(8 years, 1 month ago)
Commons ChamberI congratulate the hon. Member for Harrow West (Mr Thomas) on his comments, particularly those about the Help to Save product the Government are introducing. He talked about the Government looking at the role of credit unions and whether it would be possible to use payroll. It would be helpful if the Ministers, whom I welcome to the Chamber, commented on those matters, as well as some of the IFS criticisms and the very helpful Library briefing.
I want to focus on the Government’s lifetime ISA. We should not question its intentions. Its simple aim is to increase savings among the young and to help more people on to the housing ladder, and surely none of us can have any objection to that in principle. The difficulty is that we do not, of course, start with a blank sheet of paper, and adding yet more products to the already complicated savings landscape risks bringing unintended consequences. I want to focus on that risk.
As the Library briefing rather coyly puts it, over the past 25 years, a string of largely tax-based savings incentive schemes has been brought in under different Governments. Some Members will remember the stakeholder scheme, yet not many will perhaps now remember personal equity plans, tax-exempt special savings accounts, child trust funds—they ceased not that long ago—or indeed the saving gateway, which was never rolled out nationally. When we consider the lifetime ISA and what it is proposed that it will achieve, we must also bear in mind what other savings products exist.
Under the general heading of “savings” I include pensions; they are simply a particular form of savings designed primarily to provide people with adequate income in retirement. Of course as we live ever longer, the value of having those savings, lasting well beyond an age to which people were expected to live not long ago, becomes more important. The Government have a crucial role to play as the body that will prop up all or any of us when we run out of savings. I want to focus on a couple of things within the product range of savings and the potential unintended consequences of this Bill.

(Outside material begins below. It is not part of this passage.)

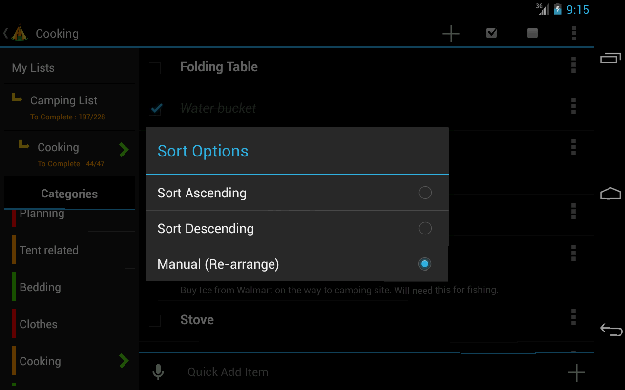The width and height of the screenshot is (625, 390).
Task: Open options menu for Folding Table item
Action: tap(573, 65)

The LISA was introduced in this year’s Budget after the Chancellor said that it was clear there was no consensus on the future development of pensions. But in a sense he revealed his own hand by increasing the ISA limit and proposing the introduction of the lifetime ISA. This showed the Treasury’s direction of travel very clearly. It is no surprise that the Centre for Policy Studies has welcomed this ISA since, it says, it is similar to a proposal made in the past. Indeed, Michael Johnson at the CPS has been advocating the end of pensions for a long time. I have described him as the Guy Fawkes of the pensions industry—he would love to blow the whole thing up tomorrow if he could. The lifetime ISA was just one of his steps towards that goal, with a workplace ISA coming in next.
That is where some of the problems start. The Chancellor’s main underlying argument for introducing the LISA was that younger people did not understand pensions—that they were far too complicated and were not popular and therefore we needed to use the well-known brand of the ISA. I have clashed many times with the hon. Member for Ross, Skye and Lochaber (Ian Blackford)—mostly happily—on pensions issues. His contributions are normally way over the top, as, unsurprisingly, they were again this evening. However, he was right to use the quotation in the Association of British Insurers briefing, demonstrating that, interestingly, the opt-out rates in auto-enrolment among the under-30s have been the lowest of all age groups. That arguably suggests that younger people do not necessarily find pensions complicated when they are provided with a solution in the workplace into which they, their employer and the Government can all contribute and the paperwork is easy. So pensions do not have to be any more complex than any other form of savings, but what makes the whole sector more complicated is the constant temptation of successive Chancellors to act as product designer for the industry and introduce yet more different products.
I am a little puzzled by my hon. Friend’s use of the statistic that the under-30s have the lowest opt-out rate. The under-30s will of course become the over-30s and the over-40s, and they might well opt out at that point. Their continuing to opt in at this early stage, when they might not have quite so much pressure on their wage packet, is not necessarily indicative of what they will do in the future.
My hon. Friend makes a perfectly reasonable point, but he should bear in mind the fact that opt-out rates were expected to be 25% and are averaging 9% so far. The Government’s expectations about opt-out rates have therefore, happily, been proved wrong. He is right to say that the under-30s will become the over-30s, but we should all be trying to encourage those people to stay in and build up their savings through the pensions scheme, rather than introducing a competitive product that could, for various marketing reasons, seem more attractive and therefore divert people of all ages from the good and noble cause, which I think he supports, of building up more savings for their retirement.